By Bob Allen
A moderate Baptist ethicist compared Rep. Charlie Rangel’s recent use of the term “white cracker” to cooking celebrity Paula Deen and NFL player Riley Cooper using the “N-word.”
The difference, Robert Parham of the Baptist Center for Ethics commented Aug. 8 in an editorial on EthicsDaily.com, is that both Deen and Cooper faced costly repercussions.
“If it’s wrong for whites to speak derogatorily about blacks, then it is just as wrong for blacks to speak derogatorily about whites,” Parham said.
Rangel (D-N.Y.), 83, a 22-term Congressman and founding member of the Congressional Black Caucus, said in an Aug. 2 Daily Beast interview that the Tea Party should be handled the same way segregation was defeated.

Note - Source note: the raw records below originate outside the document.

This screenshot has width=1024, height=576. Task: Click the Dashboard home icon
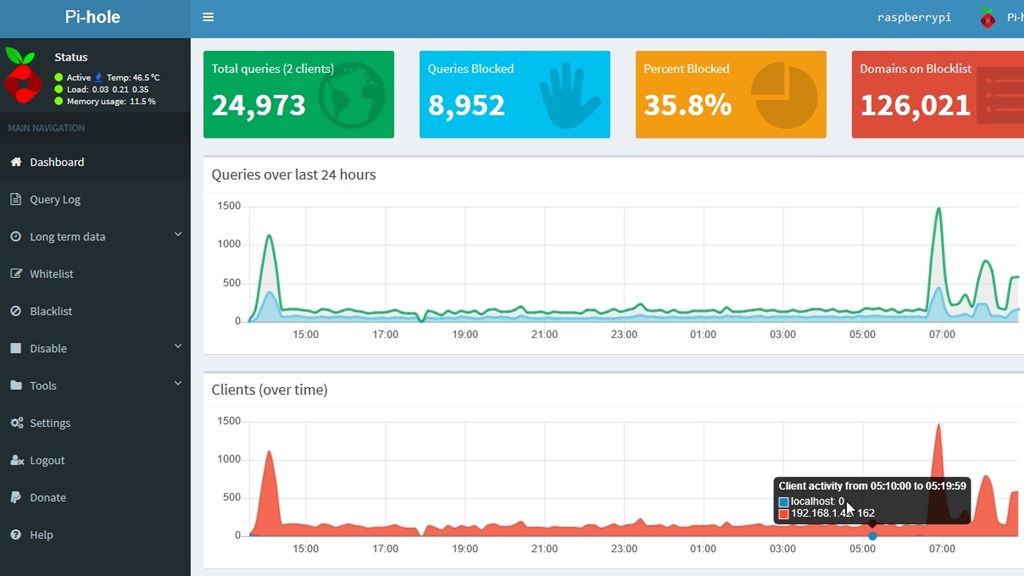coord(16,162)
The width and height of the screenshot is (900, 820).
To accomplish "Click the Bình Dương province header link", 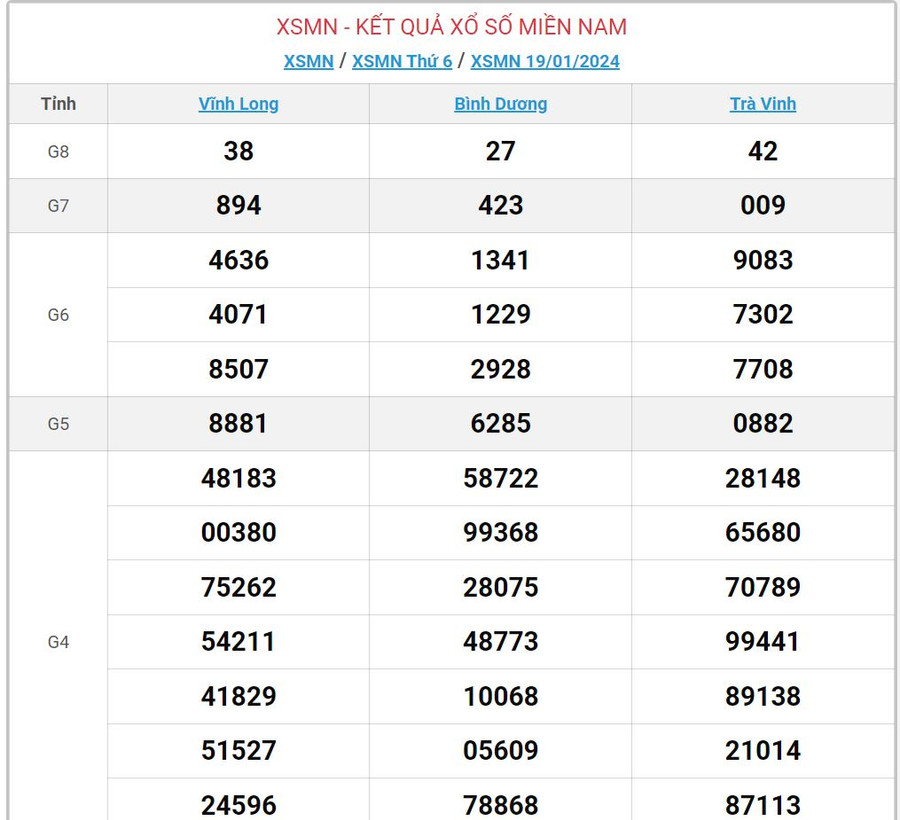I will coord(500,104).
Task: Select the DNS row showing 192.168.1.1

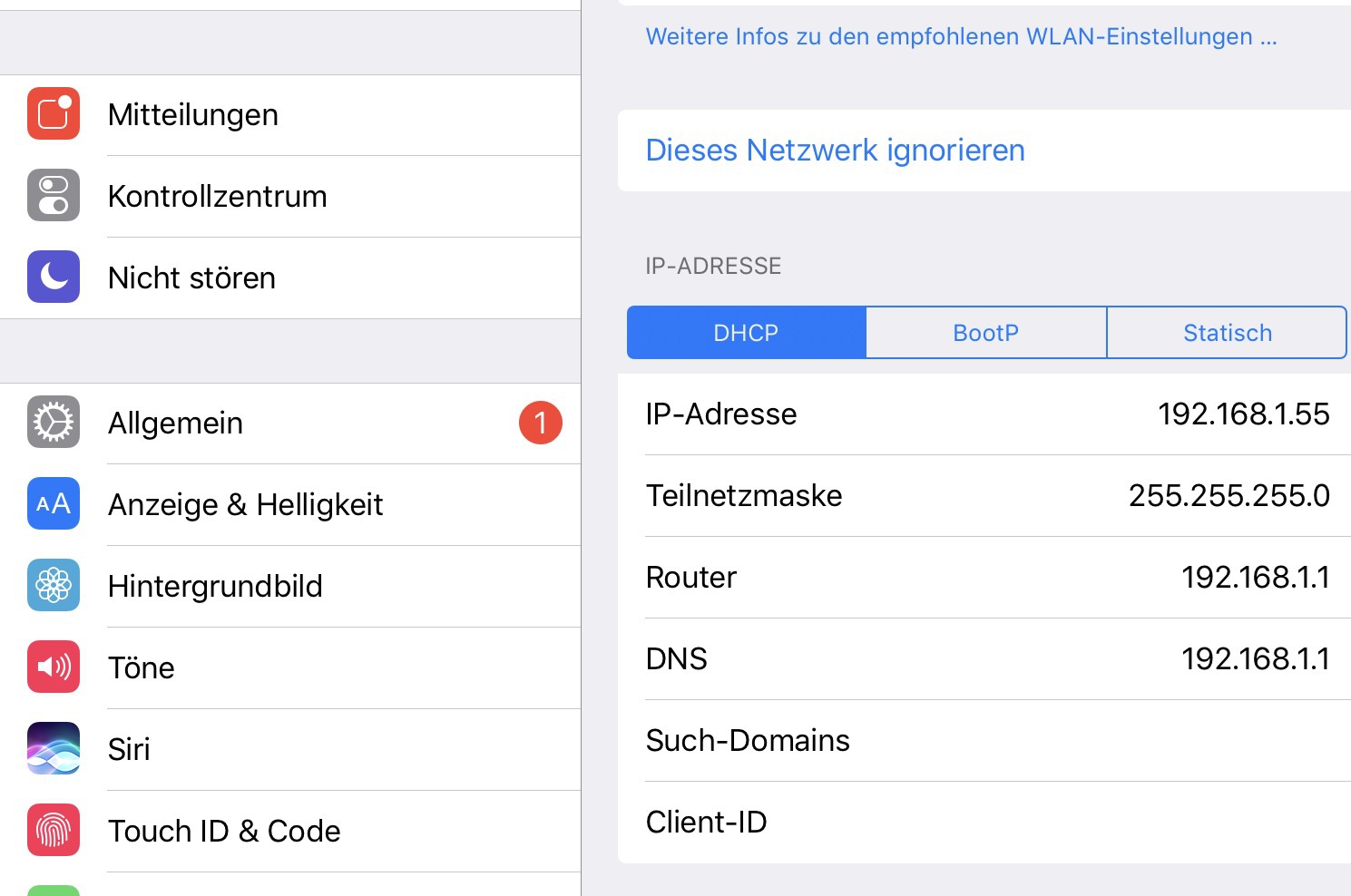Action: click(986, 659)
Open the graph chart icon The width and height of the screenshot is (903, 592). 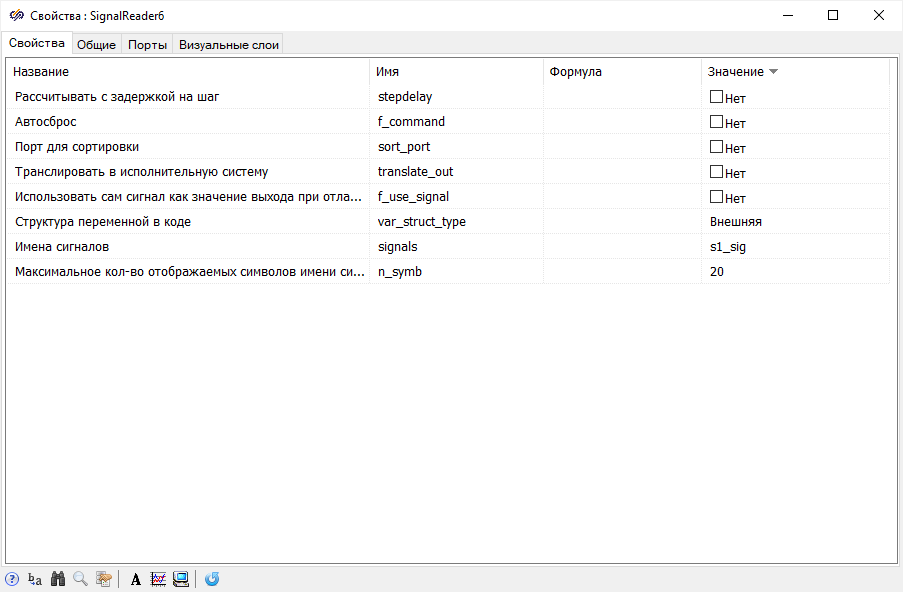click(158, 579)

“It is the same group we faced in the South with those white crackers and the dogs and the police,” Rangel said. “They didn’t care about how they looked. It was just fierce indifference to human life that caused America to say enough is enough. ‘I don’t want to see it and I am not a part of it.’ What the hell! If you have to bomb little kids and send dogs out against human beings, give me a break.”
Parham viewed Rangel’s comment as out of bounds. “He used it in a demeaning way to label a group with a different skin pigmentation than his own,” he wrote.
Parham said society has a double standard when it comes to racial epithets.
“Regrettably, we tend to ignore or excuse derogatory language based on our ideological loyalties,” he observed.
Liberals, he said, made much of George Zimmerman’s use of the “N-word” but glossed over the black teenager’s use of “cracker” to describe the unknown man who was following him. Conservatives are upset that the mainstream media and civil rights leaders are giving Rangel a pass, he said, yet remain silent when offensive speech comes from one of their own.
Parham bemoaned “the moral hypocrisy of ignoring the derogatory language of some but condemning the language of others.”